The project followed a human-centred mixed-methods design approach, starting with contextual research and user analysis. Insights were gathered through desk research, interviews with experts and the user group, basic solution tests, and simulated context studies, where the researcher blindfolded himself and studied how blind navigation works. These methods helped identify key user needs, such as the importance of spatial orientation, environmental feedback, and a sense of control throughout the travel experience. Findings informed the development of a low-fidelity prototype and a refined system concept supported by flowcharts, user flows, and interface sketches.
The prototype was evaluated in a simulated airport setting at TU Delft to test how effectively it guided users along designated paths, responded to directional changes, and conveyed spatial and relevant information. Although testing did not directly involve blind users, the results indicated that the system enhanced route awareness and reduced reliance on human assistance. Participants responded positively to the audio-haptic feedback and the structured, intuitive nature of the guidance provided.

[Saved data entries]
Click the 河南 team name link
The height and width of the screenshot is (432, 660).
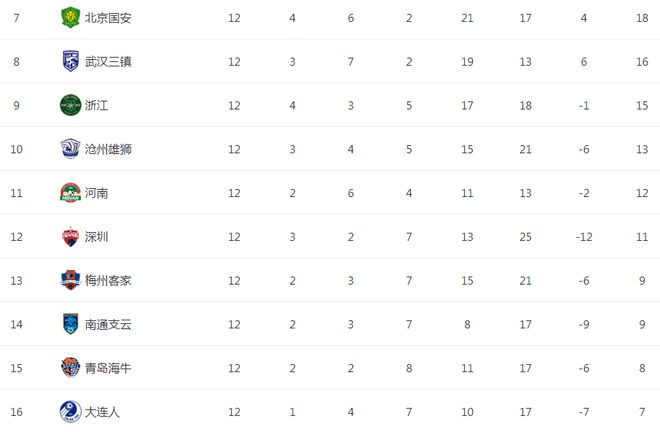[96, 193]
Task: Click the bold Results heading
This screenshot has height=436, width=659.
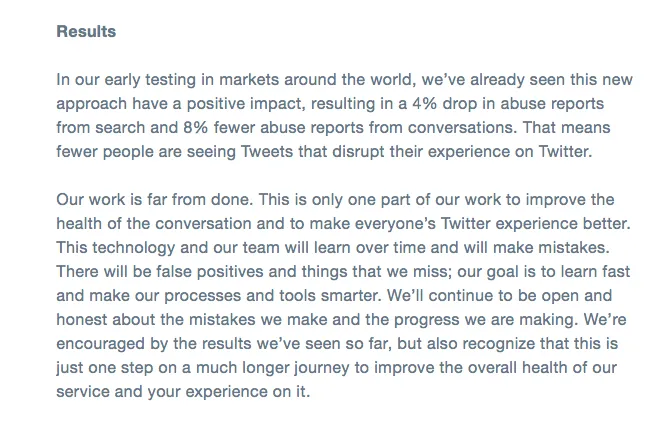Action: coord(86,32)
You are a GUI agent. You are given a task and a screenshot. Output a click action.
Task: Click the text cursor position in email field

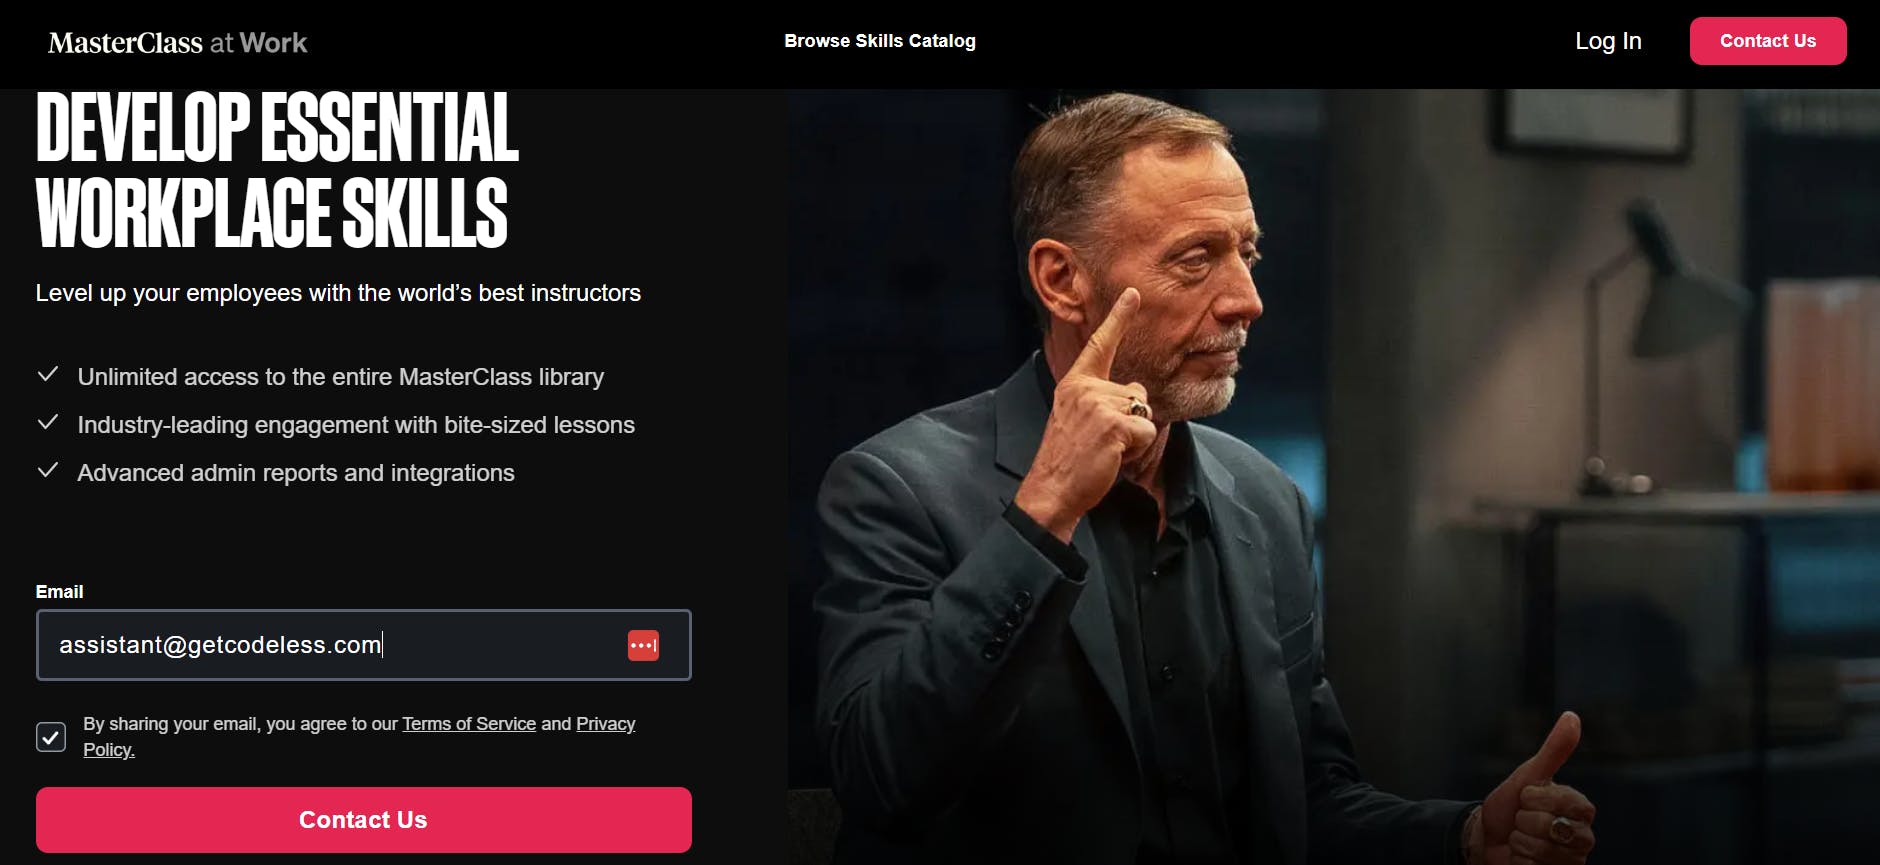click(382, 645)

§ **Direction A**
Do these statements agree with the navigation prototype text? (i) The prototype was tested with blind users. (ii) During the simulated context studies, the researcher blindfolded himself. (iii) The prototype was evaluated at a working airport. Answer yes or no for each, quoting the words of the text that decide it.
§ **Direction B**
Can you extend the navigation prototype text, picking up right after its final sentence?

§ **Final result A**
(i) No: "Although testing did not directly involve blind users"
(ii) Yes: "where the researcher blindfolded himself and studied how blind navigation works"
(iii) No: "The prototype was evaluated in a simulated airport setting at TU Delft"

§ **Final result B**
Limitations remain, particularly in real-time environmental adaptation and the prototype’s dependency on static maps for references. The lack of testing with actual VIPs also limits the depth of validation. Nevertheless, the project outlines a clear path forward, recommending steps such as API integration, improved feedback personalisation, and deeper co-design with blind users for future iterations.
Ultimately, Pathfinder demonstrates how VSLaM technology can be reimagined to meet the accessibility needs of visually impaired travellers. With further refinement and collaboration, systems like this could contribute to more inclusive, independent, and empowering travel experiences in airports and beyond.